**Dataset:**

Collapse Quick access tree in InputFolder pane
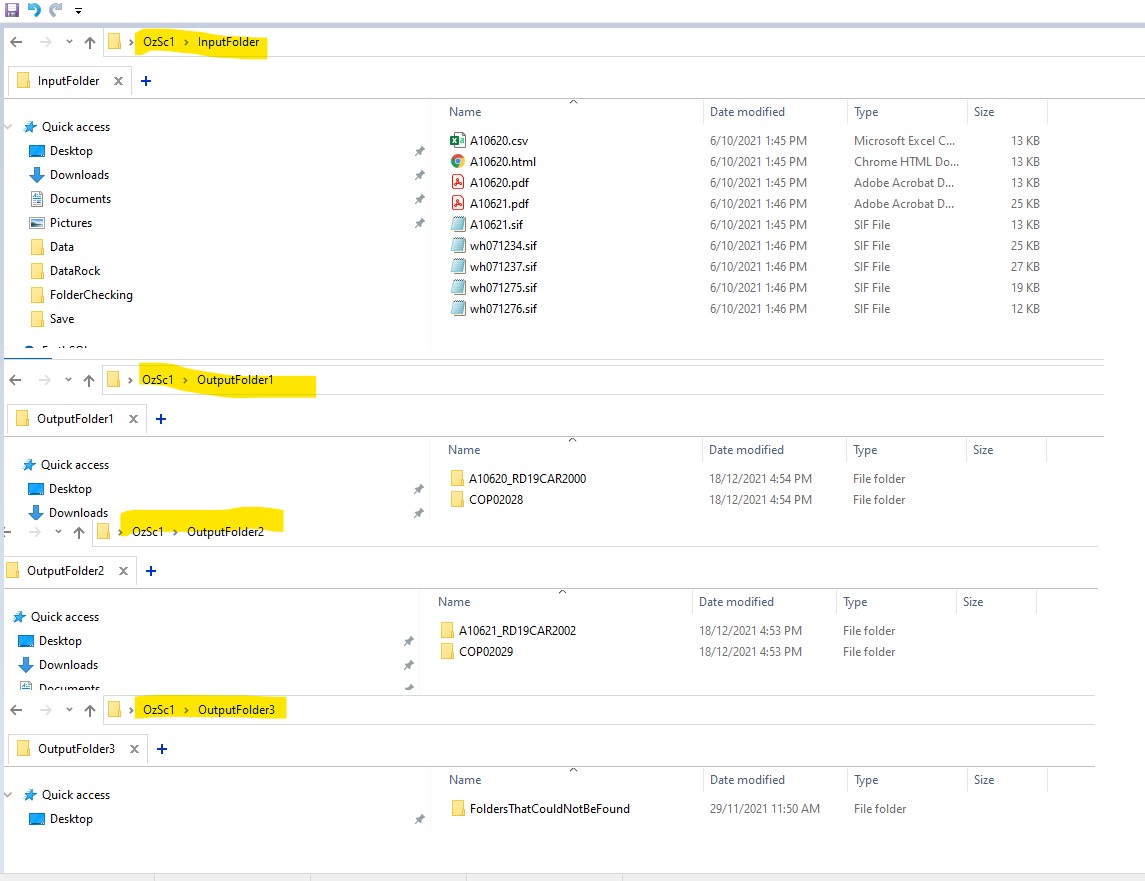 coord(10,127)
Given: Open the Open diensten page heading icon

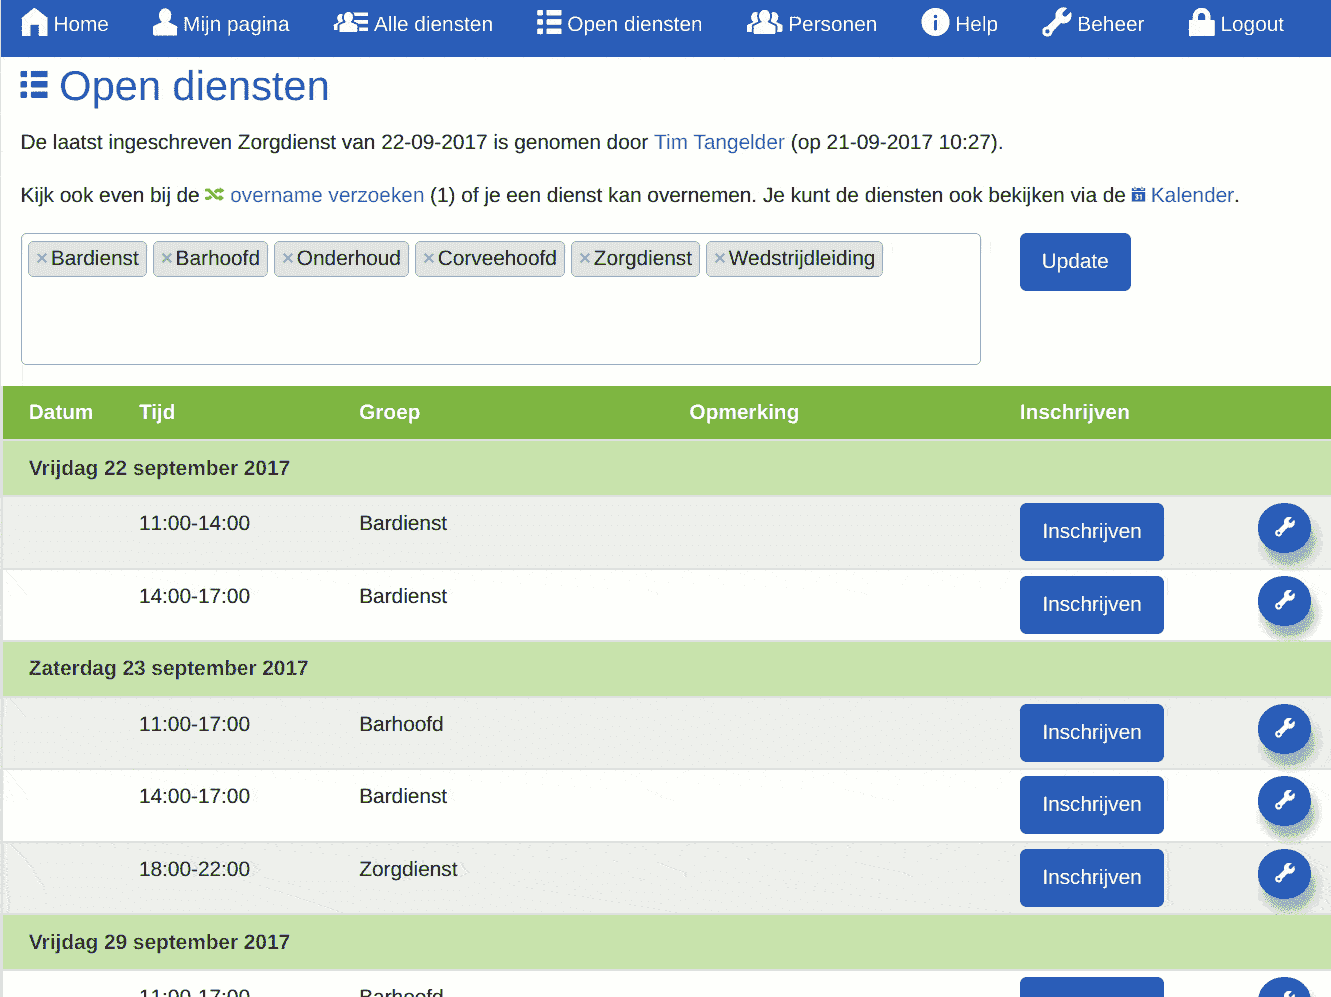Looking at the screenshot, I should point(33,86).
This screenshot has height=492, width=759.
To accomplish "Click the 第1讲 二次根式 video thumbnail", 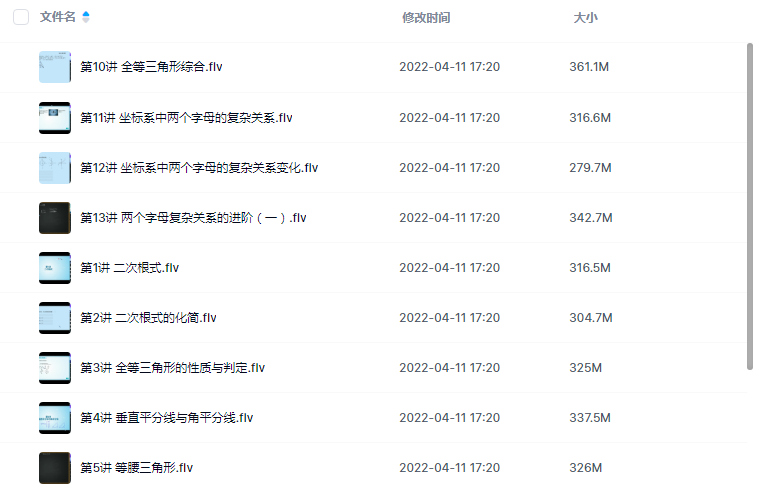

**Exercise objective:** Can you render every line of the items above as a JSON list of strings, one string per line, with blank lines and the pictures left out?

**The completed task:**
[
  "Collapse Quick access tree in InputFolder pane",
  " coord(10,127)",
  "Given: Open the Open diensten page heading icon",
  "Looking at the screenshot, I should point(33,86).",
  "This screenshot has height=492, width=759.",
  "To accomplish \"Click the 第1讲 二次根式 video thumbnail\", "
]